Happy New Year! As 2025 begins, let’s dive into a quick recap of market dynamics we discussed last week. Specifically, we explored two critical concepts: contango and backwardation, and their implications for the aluminium market.
What Are Contango and Backwardation?
Contango occurs when the future price of a commodity is higher than its current or “spot” price.
Backwardation is the opposite—when the spot price exceeds the future price.
Theoretical Contango Explained: In theory, contango should reflect the costs associated with holding a commodity.
If you buy aluminium today, you incur costs such as:
- Interest on the money spent upfront.
- Insurance for safeguarding the material.
- Storage fees for keeping the inventory.
These factors create a “theoretical contango,” often serving as a baseline for understanding market trends.
The Current Aluminium Market: Currently, the aluminium market is in contango, but at a much lower level than expected – around $30 instead of the $80–$90 theoretical benchmark.

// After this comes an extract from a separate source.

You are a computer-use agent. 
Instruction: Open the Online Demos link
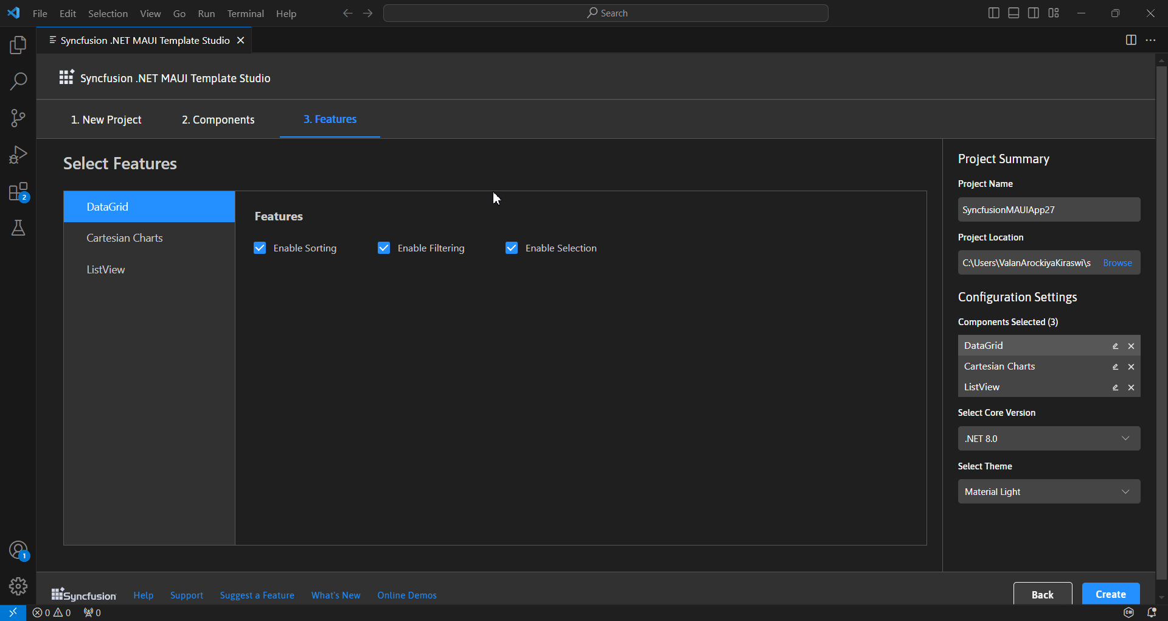[406, 595]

Implications for Market Players:
Producers: A contango allows producers to benefit by locking in higher future prices through forward contracts. In three months, this might yield a $30 gain.
Consumers: For consumers, contango means higher costs for future purchases. However, this increase could be offset by financial benefits, such as deferring payments for 90 days. If the cost of deferring payment (e.g., 2%) outweighs the contango (1.5%), the deal may still be favorable.
The Balancing Act: While producers typically favor contango, consumers often see it as an added burden. Understanding the cost-benefit dynamics is crucial for making informed decisions in such market conditions.